Then the cutoff will be applied on detected magnitudes. (But the evaluation of photoz algorithm will be applied on the average magnitudes in the catalog)

#### randomisation of magnitude with photometric errors

- gaussian distribution should be applied to flux, not magnitudes. Assume central limit theorem applies on magnitudes as well. This could be checked or corrected.

In [None]:
def photodet_mag(mag,errmag):
    return np.random.normal(loc=mag, scale=errmag)

In [None]:
data['mag_u_det'] = data.apply(lambda x:  photodet_mag(x['mag_u'], x['magerr_u']), axis=1)
data['mag_g_det'] = data.apply(lambda x:  photodet_mag(x['mag_g'], x['magerr_g']), axis=1)
data['mag_r_det'] = data.apply(lambda x:  photodet_mag(x['mag_r'], x['magerr_r']), axis=1)
data['mag_i_det'] = data.apply(lambda x:  photodet_mag(x['mag_i'], x['magerr_i']), axis=1)
data['mag_z_det'] = data.apply(lambda x:  photodet_mag(x['mag_z'], x['magerr_z']), axis=1)
data['mag_y_det'] = data.apply(lambda x:  photodet_mag(x['mag_y'], x['magerr_y']), axis=1)

#### Selection on detected magnitudes

In [None]:
def photodet_select(mu,mg,mr,mi,mz,my):
    return (mu>17) and (mu < UMAX) and (mg < GMAX) and (mr < RMAX) and (mi < IMAX) and (mz < ZMAX) and (my < YMAX)

In [None]:
data['selected'] = data.apply(lambda x:  photodet_select(x['mag_u_det'], x['mag_g_det'], x['mag_r_det'], x['mag_i_det'],x['mag_z_det'], x['mag_y_det'] ), axis=1)

In [None]:
data = data[data["selected"]]

In [None]:
data = data.drop('selected', axis=1)

In [None]:
data = data.dropna()

### Distribution of average magnitudes after photometric detection

In [None]:
if FLAG_SHOW_PHOTOMETRY_DETECTION: 
    mag_bin, count = np.histogram(data.mag_u, bins=NBINS_HISTO,range=(mymag0,mymag1))
    h_magu = hv.Histogram(mag_bin, count).opts(title=f"mag U",xlabel="U",color='blue').opts(**histo_opts)

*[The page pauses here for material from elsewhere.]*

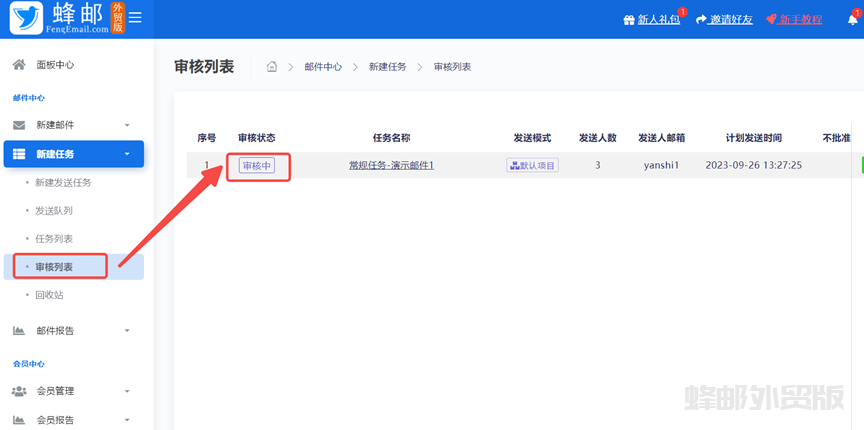
Task: Open 发送队列 in the sidebar
Action: [x=54, y=211]
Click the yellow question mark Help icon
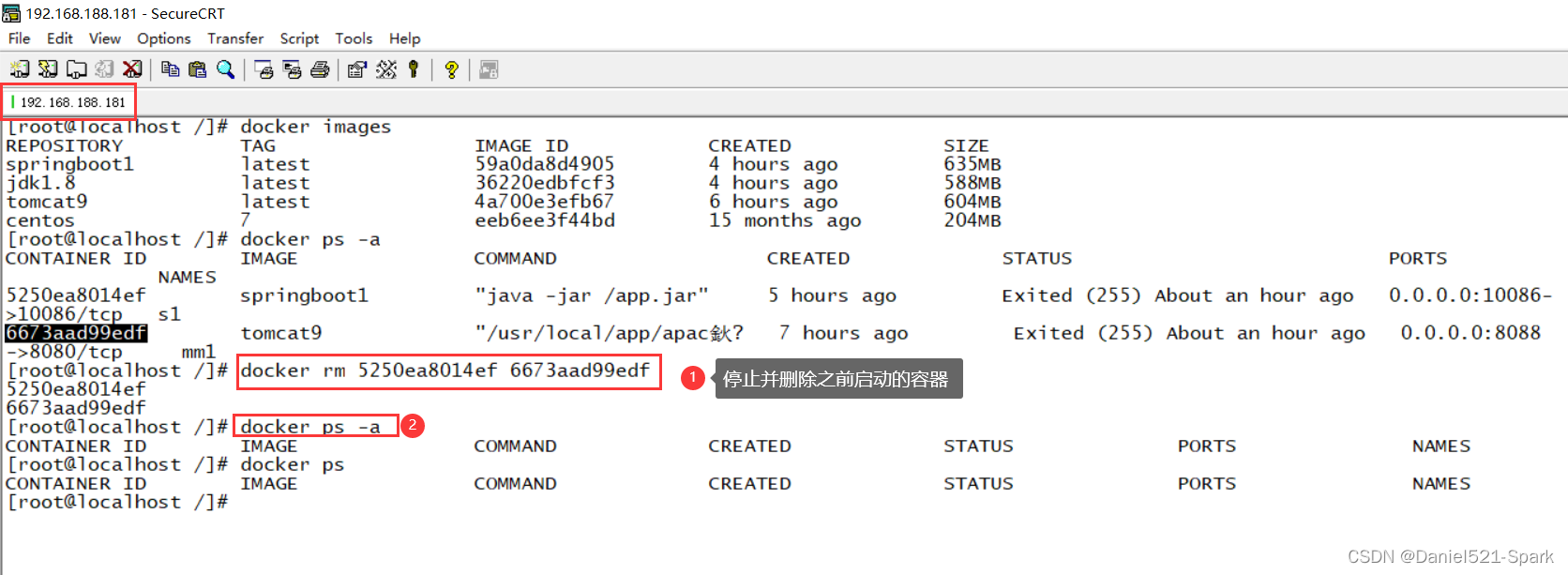Image resolution: width=1568 pixels, height=575 pixels. coord(451,69)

    mag_bin, count = np.histogram(data.mag_g, bins=NBINS_HISTO,range=(mymag0,mymag1))
    h_magg = hv.Histogram(mag_bin, count).opts(title=f"mag G",xlabel="G",color='green').opts(**histo_opts)

    mag_bin, count = np.histogram(data.mag_r, bins=NBINS_HISTO,range=(mymag0,mymag1))
    h_magr = hv.Histogram(mag_bin, count).opts(title=f"mag R",xlabel="R",color='red').opts(**histo_opts)

    mag_bin, count = np.histogram(data.mag_i, bins=NBINS_HISTO,range=(mymag0,mymag1))
    h_magi = hv.Histogram(mag_bin, count).opts(title=f"mag I",xlabel="I",color='orange').opts(**histo_opts)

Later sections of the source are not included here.